→ **Tarefa a realizar**
Reescreva todos os itens abaixo, substituindo "Instruction" por "Command" e mantendo todo o restante inalterado.

→ **Registros**
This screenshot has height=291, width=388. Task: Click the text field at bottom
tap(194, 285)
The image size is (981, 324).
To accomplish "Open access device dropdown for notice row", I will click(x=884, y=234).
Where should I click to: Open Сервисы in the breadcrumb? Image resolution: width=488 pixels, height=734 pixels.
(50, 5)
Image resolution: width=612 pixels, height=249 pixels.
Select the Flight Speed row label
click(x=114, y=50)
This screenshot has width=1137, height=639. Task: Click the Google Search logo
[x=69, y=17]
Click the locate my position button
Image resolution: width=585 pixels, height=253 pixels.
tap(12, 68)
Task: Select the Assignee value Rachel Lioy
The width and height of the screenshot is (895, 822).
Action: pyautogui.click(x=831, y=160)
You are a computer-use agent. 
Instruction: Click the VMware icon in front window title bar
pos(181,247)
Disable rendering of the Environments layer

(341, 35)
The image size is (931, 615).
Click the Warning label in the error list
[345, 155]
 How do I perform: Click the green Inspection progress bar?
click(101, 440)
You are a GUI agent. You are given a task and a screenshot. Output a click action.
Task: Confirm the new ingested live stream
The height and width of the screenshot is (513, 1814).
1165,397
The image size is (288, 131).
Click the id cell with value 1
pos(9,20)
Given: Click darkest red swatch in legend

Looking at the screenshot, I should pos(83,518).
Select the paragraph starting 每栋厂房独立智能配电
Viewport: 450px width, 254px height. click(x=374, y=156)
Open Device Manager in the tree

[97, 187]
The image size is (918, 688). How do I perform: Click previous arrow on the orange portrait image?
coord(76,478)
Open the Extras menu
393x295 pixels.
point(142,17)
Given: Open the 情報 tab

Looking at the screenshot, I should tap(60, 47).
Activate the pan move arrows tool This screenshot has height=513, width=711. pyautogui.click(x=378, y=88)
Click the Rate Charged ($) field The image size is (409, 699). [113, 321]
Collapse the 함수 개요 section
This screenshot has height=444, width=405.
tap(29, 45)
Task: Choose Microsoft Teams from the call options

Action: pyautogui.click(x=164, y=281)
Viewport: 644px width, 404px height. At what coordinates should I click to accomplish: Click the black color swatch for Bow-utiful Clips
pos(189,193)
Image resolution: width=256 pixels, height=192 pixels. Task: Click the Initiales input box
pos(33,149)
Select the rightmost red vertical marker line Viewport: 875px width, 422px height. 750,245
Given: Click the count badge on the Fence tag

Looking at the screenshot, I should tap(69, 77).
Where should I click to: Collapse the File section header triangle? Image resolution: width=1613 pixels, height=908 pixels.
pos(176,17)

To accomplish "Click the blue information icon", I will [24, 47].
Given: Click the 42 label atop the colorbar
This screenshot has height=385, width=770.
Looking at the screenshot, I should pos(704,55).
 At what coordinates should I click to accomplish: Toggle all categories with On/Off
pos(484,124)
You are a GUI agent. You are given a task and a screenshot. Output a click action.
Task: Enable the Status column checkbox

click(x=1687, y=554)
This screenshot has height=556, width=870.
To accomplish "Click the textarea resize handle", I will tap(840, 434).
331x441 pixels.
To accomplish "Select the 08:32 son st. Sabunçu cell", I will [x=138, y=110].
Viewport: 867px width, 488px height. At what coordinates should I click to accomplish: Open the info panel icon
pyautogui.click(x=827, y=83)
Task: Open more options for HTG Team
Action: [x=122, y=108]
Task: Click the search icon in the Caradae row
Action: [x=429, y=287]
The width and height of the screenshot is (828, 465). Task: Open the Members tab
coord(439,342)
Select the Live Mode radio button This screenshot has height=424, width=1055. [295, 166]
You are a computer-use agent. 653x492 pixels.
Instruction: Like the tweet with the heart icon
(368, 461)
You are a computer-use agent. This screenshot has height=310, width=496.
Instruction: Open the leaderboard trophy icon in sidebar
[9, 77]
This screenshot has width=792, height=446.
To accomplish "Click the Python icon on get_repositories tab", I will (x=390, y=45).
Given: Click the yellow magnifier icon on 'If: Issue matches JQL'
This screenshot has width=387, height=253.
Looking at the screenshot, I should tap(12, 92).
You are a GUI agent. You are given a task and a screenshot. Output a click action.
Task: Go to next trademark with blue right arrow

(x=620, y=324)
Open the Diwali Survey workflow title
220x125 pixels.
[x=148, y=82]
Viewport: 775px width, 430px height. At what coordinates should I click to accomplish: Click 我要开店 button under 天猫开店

→ **Resposta à tarefa**
This screenshot has height=291, width=388. Task: Click the text field at bottom
tap(194, 285)
The image size is (981, 324).
To accomplish "Open access device dropdown for notice row", I will click(x=884, y=234).
Where should I click to: Open Сервисы in the breadcrumb? Image resolution: width=488 pixels, height=734 pixels.
(50, 5)
Image resolution: width=612 pixels, height=249 pixels.
Select the Flight Speed row label
click(x=114, y=50)
This screenshot has width=1137, height=639. Task: Click the Google Search logo
[x=69, y=17]
Click the locate my position button
Image resolution: width=585 pixels, height=253 pixels.
tap(12, 68)
Task: Select the Assignee value Rachel Lioy
The width and height of the screenshot is (895, 822).
Action: pyautogui.click(x=831, y=160)
You are a computer-use agent. 
Command: Click the VMware icon in front window title bar
pos(181,247)
Disable rendering of the Environments layer

(341, 35)
The image size is (931, 615).
Click the Warning label in the error list
[345, 155]
 How do I perform: Click the green Inspection progress bar?
click(101, 440)
You are a GUI agent. You are given a task and a screenshot. Output a click action.
Task: Confirm the new ingested live stream
The height and width of the screenshot is (513, 1814).
1165,397
The image size is (288, 131).
Click the id cell with value 1
pos(9,20)
Given: Click darkest red swatch in legend

Looking at the screenshot, I should pos(83,518).
Select the paragraph starting 每栋厂房独立智能配电
Viewport: 450px width, 254px height. click(x=374, y=156)
Open Device Manager in the tree

[97, 187]
The image size is (918, 688). How do I perform: Click previous arrow on the orange portrait image?
coord(76,478)
Open the Extras menu
393x295 pixels.
point(142,17)
Given: Open the 情報 tab

Looking at the screenshot, I should tap(60, 47).
Activate the pan move arrows tool This screenshot has height=513, width=711. pyautogui.click(x=378, y=88)
Click the Rate Charged ($) field The image size is (409, 699). [113, 321]
Collapse the 함수 개요 section
This screenshot has height=444, width=405.
tap(29, 45)
Task: Choose Microsoft Teams from the call options

Action: pyautogui.click(x=164, y=281)
Viewport: 644px width, 404px height. At what coordinates should I click to accomplish: Click the black color swatch for Bow-utiful Clips
pos(189,193)
Image resolution: width=256 pixels, height=192 pixels. Task: Click the Initiales input box
pos(33,149)
Select the rightmost red vertical marker line Viewport: 875px width, 422px height. 750,245
Given: Click the count badge on the Fence tag

Looking at the screenshot, I should tap(69, 77).
Where should I click to: Collapse the File section header triangle? Image resolution: width=1613 pixels, height=908 pixels.
pos(176,17)

To accomplish "Click the blue information icon", I will [24, 47].
Given: Click the 42 label atop the colorbar
This screenshot has height=385, width=770.
Looking at the screenshot, I should pos(704,55).
 At what coordinates should I click to accomplish: Toggle all categories with On/Off
pos(484,124)
You are a GUI agent. You are given a task and a screenshot. Output a click action.
Task: Enable the Status column checkbox

click(x=1687, y=554)
This screenshot has height=556, width=870.
To accomplish "Click the textarea resize handle", I will tap(840, 434).
331x441 pixels.
To accomplish "Select the 08:32 son st. Sabunçu cell", I will [x=138, y=110].
Viewport: 867px width, 488px height. At what coordinates should I click to accomplish: Open the info panel icon
pyautogui.click(x=827, y=83)
Task: Open more options for HTG Team
Action: [x=122, y=108]
Task: Click the search icon in the Caradae row
Action: [x=429, y=287]
The width and height of the screenshot is (828, 465). Task: Open the Members tab
coord(439,342)
Select the Live Mode radio button This screenshot has height=424, width=1055. [295, 166]
You are a computer-use agent. 653x492 pixels.
Command: Like the tweet with the heart icon
(368, 461)
You are a computer-use agent. This screenshot has height=310, width=496.
Command: Open the leaderboard trophy icon in sidebar
[9, 77]
This screenshot has width=792, height=446.
To accomplish "Click the Python icon on get_repositories tab", I will (x=390, y=45).
Given: Click the yellow magnifier icon on 'If: Issue matches JQL'
This screenshot has width=387, height=253.
Looking at the screenshot, I should tap(12, 92).
You are a GUI agent. You are given a task and a screenshot. Output a click action.
Task: Go to next trademark with blue right arrow

(x=620, y=324)
Open the Diwali Survey workflow title
220x125 pixels.
[x=148, y=82]
Viewport: 775px width, 430px height. At what coordinates should I click to accomplish: Click 我要开店 button under 天猫开店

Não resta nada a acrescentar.